Kenneth Lange

University of California, Los Angeles


Primary Section: 32, Applied Mathematical Sciences
Secondary Section: 26, Genetics
Membership Type:
Member (elected 2021)

Biosketch

Kenneth Lange is the Rosenfeld Professor of Computational Genetics in the Departments of Computational Medicine, Human Genetics, and Statistics at the University of California, Los Angeles. He served as chair of the UCLA Department of Computational Medicine for 9 years and as chair of the UCLA Department of Human Genetics for 12 years. During his academic career, he has mentored 22 doctoral students and 8 postdoctoral fellows and authored six advanced textbooks. Lange was born in Angola, Indiana, and raised in the neighboring town of Auburn, Indiana. As an undergraduate, he attended Case Institute of Technology and graduated from Michigan State University with a degree in mathematics in 1967. He graduated from MIT in 1971 with a PhD in mathematics.
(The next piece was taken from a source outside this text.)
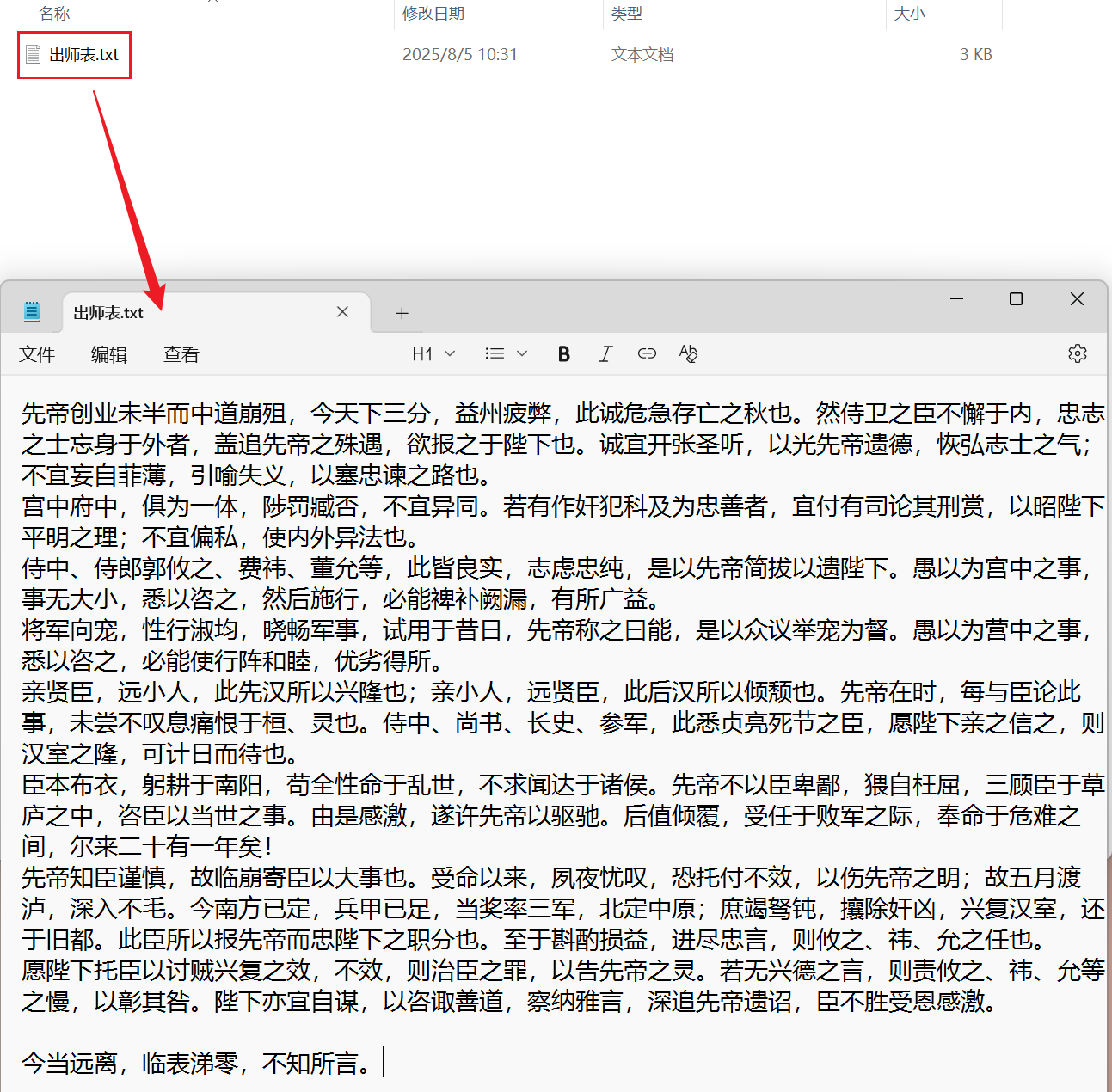Click the document icon beside 出师表.txt in explorer
Image resolution: width=1112 pixels, height=1092 pixels.
pos(32,53)
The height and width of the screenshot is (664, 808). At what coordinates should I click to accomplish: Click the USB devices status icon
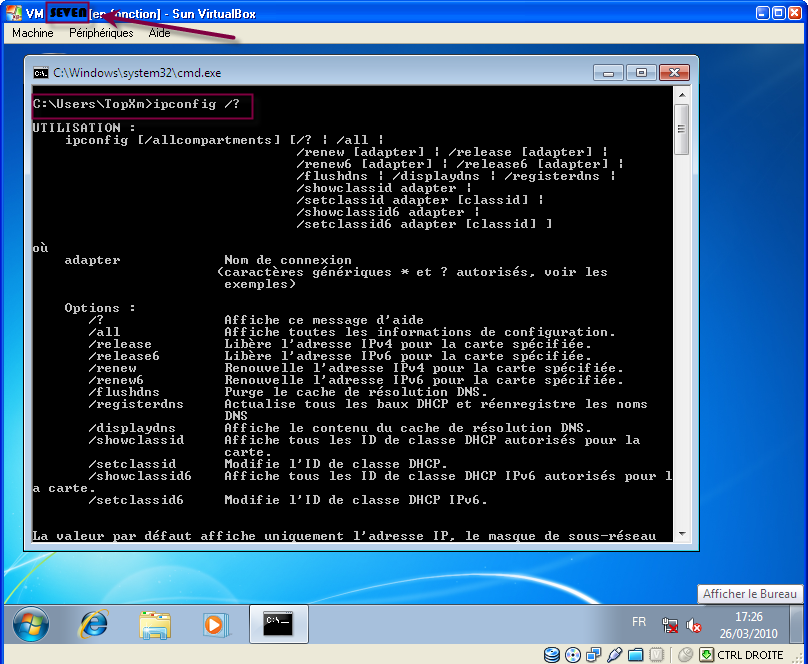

His dissertation advisor, Gian-Carlo Rota, was also a member of the National Academy of Sciences. Lange won the Snedecor award from the Joint Statistical Societies in 1993 and the Arno Motulsky-Barton Childs Award from the American Society of Human Genetics in 2020. He is a fellow of the American Statistical Association and the Institute of Math- ematical Statistics. At various times during his career he has held visiting or permanent academic appointments at the University of New Hampshire, Harvard, MIT, the University of Michigan, and the University of Helsinki. He was elected to the National Academy of Sciences in 2021.

Research Interests

Kenneth Lange’s research interests include genetic epidemiology, population genetics, membrane physiology, infectious disease modeling, demography, oncology, medical imaging, stochastic processes, optimization theory, and computational statistics. Many of his landmark papers predate by a decade or more the current flood of biological applications of hidden Markov models, Markov chain Monte Carlo (MCMC), and high-dimensional optimization. His scientific achievements include: a) earliest algorithm for calculating Mendelian likelihoods over inbred pedigrees, b) earliest application of linear mixed models to human pedigree data, c) introduction of EM (expectation- maximization) and MM (majorization-minimization) algorithms to medical imaging, d) early application of MCMC sampling in human genetics, e) construction of accurate statistical models for gene mapping by radiation hybrids, f) introduction of lasso penalized regression to genome-wide association studies (GWAS), g) introduction of hidden Markov models for single channel recording experiments in physiology, h) introduction of graphical processing units (GPUs) to high-performance statistical computing, and i) popularization and generalization of the MM principle in computational statistics. Lange and his UCLA colleagues wrote the software programs SimWalk, Mendel, and Admixture, widely used and freely distributed to the scientific community. In 2019, Lange and colleagues launched the OpenMendel project for cooperative software development in genomics.